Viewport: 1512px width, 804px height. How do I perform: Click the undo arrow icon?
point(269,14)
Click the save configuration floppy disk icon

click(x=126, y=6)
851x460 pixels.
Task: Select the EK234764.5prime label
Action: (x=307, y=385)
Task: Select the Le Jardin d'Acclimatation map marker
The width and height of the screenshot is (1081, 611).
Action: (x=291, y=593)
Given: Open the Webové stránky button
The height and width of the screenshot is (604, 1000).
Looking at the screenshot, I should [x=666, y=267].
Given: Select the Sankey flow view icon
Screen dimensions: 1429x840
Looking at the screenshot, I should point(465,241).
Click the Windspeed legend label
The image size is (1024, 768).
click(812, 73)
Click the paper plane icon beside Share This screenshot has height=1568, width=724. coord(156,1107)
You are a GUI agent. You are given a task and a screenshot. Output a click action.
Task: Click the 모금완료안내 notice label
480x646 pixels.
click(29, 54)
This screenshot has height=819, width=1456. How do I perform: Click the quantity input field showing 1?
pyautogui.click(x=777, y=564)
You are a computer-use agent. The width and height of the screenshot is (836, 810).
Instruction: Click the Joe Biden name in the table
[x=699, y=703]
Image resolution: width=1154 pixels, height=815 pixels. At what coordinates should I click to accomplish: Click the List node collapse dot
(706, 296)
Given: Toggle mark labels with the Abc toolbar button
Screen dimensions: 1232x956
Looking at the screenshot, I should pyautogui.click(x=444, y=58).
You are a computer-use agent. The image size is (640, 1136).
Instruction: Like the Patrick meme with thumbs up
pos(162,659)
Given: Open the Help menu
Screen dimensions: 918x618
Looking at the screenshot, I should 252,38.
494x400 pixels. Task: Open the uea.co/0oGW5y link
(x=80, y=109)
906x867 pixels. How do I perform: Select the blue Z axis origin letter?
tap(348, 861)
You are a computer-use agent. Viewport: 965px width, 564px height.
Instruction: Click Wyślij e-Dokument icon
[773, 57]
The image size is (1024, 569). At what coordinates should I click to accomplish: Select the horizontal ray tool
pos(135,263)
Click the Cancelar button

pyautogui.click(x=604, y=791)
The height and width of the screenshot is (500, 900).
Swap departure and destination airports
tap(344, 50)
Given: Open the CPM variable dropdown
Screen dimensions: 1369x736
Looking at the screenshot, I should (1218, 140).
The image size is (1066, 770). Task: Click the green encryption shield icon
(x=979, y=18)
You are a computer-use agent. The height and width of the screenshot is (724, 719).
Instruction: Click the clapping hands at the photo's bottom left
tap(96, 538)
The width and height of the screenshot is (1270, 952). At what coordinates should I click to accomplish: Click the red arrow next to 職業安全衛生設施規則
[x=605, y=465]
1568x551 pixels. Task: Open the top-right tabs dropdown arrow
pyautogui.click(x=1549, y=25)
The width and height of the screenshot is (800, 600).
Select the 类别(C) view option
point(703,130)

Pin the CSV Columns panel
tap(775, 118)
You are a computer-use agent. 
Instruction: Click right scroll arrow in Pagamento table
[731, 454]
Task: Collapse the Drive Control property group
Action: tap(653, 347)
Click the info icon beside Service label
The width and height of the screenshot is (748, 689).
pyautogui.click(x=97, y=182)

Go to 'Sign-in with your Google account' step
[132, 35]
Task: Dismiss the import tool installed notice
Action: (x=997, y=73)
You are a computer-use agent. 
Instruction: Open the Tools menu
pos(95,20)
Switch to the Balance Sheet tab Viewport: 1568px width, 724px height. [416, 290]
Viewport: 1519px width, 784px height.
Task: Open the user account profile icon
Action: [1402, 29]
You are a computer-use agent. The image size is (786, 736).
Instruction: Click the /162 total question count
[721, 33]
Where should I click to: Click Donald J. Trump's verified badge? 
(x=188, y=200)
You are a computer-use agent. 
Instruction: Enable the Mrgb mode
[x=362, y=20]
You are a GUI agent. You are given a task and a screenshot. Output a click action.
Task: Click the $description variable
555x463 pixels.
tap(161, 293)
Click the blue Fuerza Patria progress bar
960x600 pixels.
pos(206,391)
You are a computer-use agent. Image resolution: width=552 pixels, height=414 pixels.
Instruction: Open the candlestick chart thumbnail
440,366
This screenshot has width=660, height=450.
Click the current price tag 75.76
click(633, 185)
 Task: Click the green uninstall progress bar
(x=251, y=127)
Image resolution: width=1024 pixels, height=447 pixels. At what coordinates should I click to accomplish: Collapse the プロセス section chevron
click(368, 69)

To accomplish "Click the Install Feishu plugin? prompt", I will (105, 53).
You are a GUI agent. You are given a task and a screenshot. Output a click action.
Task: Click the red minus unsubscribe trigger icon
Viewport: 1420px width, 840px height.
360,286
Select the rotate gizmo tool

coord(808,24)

____________________

## What you need to do
Present every line of the data above as a Markdown table with the columns Row and Line, numbering the rows in order and leaving out blank lines.

## Answer for this exercise
| Row | Line |
|---|---|
| 1 | Viewport: 1512px width, 804px height. How do I perform: Click the undo arrow icon? |
| 2 | point(269,14) |
| 3 | Click the save configuration floppy disk icon |
| 4 | click(x=126, y=6) |
| 5 | 851x460 pixels. |
| 6 | Task: Select the EK234764.5prime label |
| 7 | Action: (x=307, y=385) |
| 8 | Task: Select the Le Jardin d'Acclimatation map marker |
| 9 | The width and height of the screenshot is (1081, 611). |
| 10 | Action: (x=291, y=593) |
| 11 | Given: Open the Webové stránky button |
| 12 | The height and width of the screenshot is (604, 1000). |
| 13 | Looking at the screenshot, I should [x=666, y=267]. |
| 14 | Given: Select the Sankey flow view icon |
| 15 | Screen dimensions: 1429x840 |
| 16 | Looking at the screenshot, I should point(465,241). |
| 17 | Click the Windspeed legend label |
| 18 | The image size is (1024, 768). |
| 19 | click(812, 73) |
| 20 | Click the paper plane icon beside Share This screenshot has height=1568, width=724. coord(156,1107) |
| 21 | You are a GUI agent. You are given a task and a screenshot. Output a click action. |
| 22 | Task: Click the 모금완료안내 notice label |
| 23 | 480x646 pixels. |
| 24 | click(29, 54) |
| 25 | This screenshot has height=819, width=1456. How do I perform: Click the quantity input field showing 1? |
| 26 | pyautogui.click(x=777, y=564) |
| 27 | You are a computer-use agent. The width and height of the screenshot is (836, 810). |
| 28 | Instruction: Click the Joe Biden name in the table |
| 29 | [x=699, y=703] |
| 30 | Image resolution: width=1154 pixels, height=815 pixels. At what coordinates should I click to accomplish: Click the List node collapse dot |
| 31 | (706, 296) |
| 32 | Given: Toggle mark labels with the Abc toolbar button |
| 33 | Screen dimensions: 1232x956 |
| 34 | Looking at the screenshot, I should pyautogui.click(x=444, y=58). |
| 35 | You are a computer-use agent. The image size is (640, 1136). |
| 36 | Instruction: Like the Patrick meme with thumbs up |
| 37 | pos(162,659) |
| 38 | Given: Open the Help menu |
| 39 | Screen dimensions: 918x618 |
| 40 | Looking at the screenshot, I should 252,38. |
| 41 | 494x400 pixels. Task: Open the uea.co/0oGW5y link |
| 42 | (x=80, y=109) |
| 43 | 906x867 pixels. How do I perform: Select the blue Z axis origin letter? |
| 44 | tap(348, 861) |
| 45 | You are a computer-use agent. Viewport: 965px width, 564px height. |
| 46 | Instruction: Click Wyślij e-Dokument icon |
| 47 | [773, 57] |
| 48 | The image size is (1024, 569). At what coordinates should I click to accomplish: Select the horizontal ray tool |
| 49 | pos(135,263) |
| 50 | Click the Cancelar button |
| 51 | pyautogui.click(x=604, y=791) |
| 52 | The height and width of the screenshot is (500, 900). |
| 53 | Swap departure and destination airports |
| 54 | tap(344, 50) |
| 55 | Given: Open the CPM variable dropdown |
| 56 | Screen dimensions: 1369x736 |
| 57 | Looking at the screenshot, I should (1218, 140). |
| 58 | The image size is (1066, 770). Task: Click the green encryption shield icon |
| 59 | (x=979, y=18) |
| 60 | You are a computer-use agent. The height and width of the screenshot is (724, 719). |
| 61 | Instruction: Click the clapping hands at the photo's bottom left |
| 62 | tap(96, 538) |
| 63 | The width and height of the screenshot is (1270, 952). At what coordinates should I click to accomplish: Click the red arrow next to 職業安全衛生設施規則 |
| 64 | [x=605, y=465] |
| 65 | 1568x551 pixels. Task: Open the top-right tabs dropdown arrow |
| 66 | pyautogui.click(x=1549, y=25) |
| 67 | The width and height of the screenshot is (800, 600). |
| 68 | Select the 类别(C) view option |
| 69 | point(703,130) |
| 70 | Pin the CSV Columns panel |
| 71 | tap(775, 118) |
| 72 | You are a computer-use agent.  |
| 73 | Instruction: Click right scroll arrow in Pagamento table |
| 74 | [731, 454] |
| 75 | Task: Collapse the Drive Control property group |
| 76 | Action: tap(653, 347) |
| 77 | Click the info icon beside Service label |
| 78 | The width and height of the screenshot is (748, 689). |
| 79 | pyautogui.click(x=97, y=182) |
| 80 | Go to 'Sign-in with your Google account' step |
| 81 | [132, 35] |
| 82 | Task: Dismiss the import tool installed notice |
| 83 | Action: (x=997, y=73) |
| 84 | You are a computer-use agent.  |
| 85 | Instruction: Open the Tools menu |
| 86 | pos(95,20) |
| 87 | Switch to the Balance Sheet tab Viewport: 1568px width, 724px height. [416, 290] |
| 88 | Viewport: 1519px width, 784px height. |
| 89 | Task: Open the user account profile icon |
| 90 | Action: [1402, 29] |
| 91 | You are a computer-use agent. The image size is (786, 736). |
| 92 | Instruction: Click the /162 total question count |
| 93 | [721, 33] |
| 94 | Where should I click to: Click Donald J. Trump's verified badge?  |
| 95 | (x=188, y=200) |
| 96 | You are a computer-use agent.  |
| 97 | Instruction: Enable the Mrgb mode |
| 98 | [x=362, y=20] |
| 99 | You are a GUI agent. You are given a task and a screenshot. Output a click action. |
| 100 | Task: Click the $description variable |
| 101 | 555x463 pixels. |
| 102 | tap(161, 293) |
| 103 | Click the blue Fuerza Patria progress bar |
| 104 | 960x600 pixels. |
| 105 | pos(206,391) |
| 106 | You are a computer-use agent. Image resolution: width=552 pixels, height=414 pixels. |
| 107 | Instruction: Open the candlestick chart thumbnail |
| 108 | 440,366 |
| 109 | This screenshot has width=660, height=450. |
| 110 | Click the current price tag 75.76 |
| 111 | click(633, 185) |
| 112 |  Task: Click the green uninstall progress bar |
| 113 | (x=251, y=127) |
| 114 | Image resolution: width=1024 pixels, height=447 pixels. At what coordinates should I click to accomplish: Collapse the プロセス section chevron |
| 115 | click(368, 69) |
| 116 | To accomplish "Click the Install Feishu plugin? prompt", I will (105, 53). |
| 117 | You are a GUI agent. You are given a task and a screenshot. Output a click action. |
| 118 | Task: Click the red minus unsubscribe trigger icon |
| 119 | Viewport: 1420px width, 840px height. |
| 120 | 360,286 |
| 121 | Select the rotate gizmo tool |
| 122 | coord(808,24) |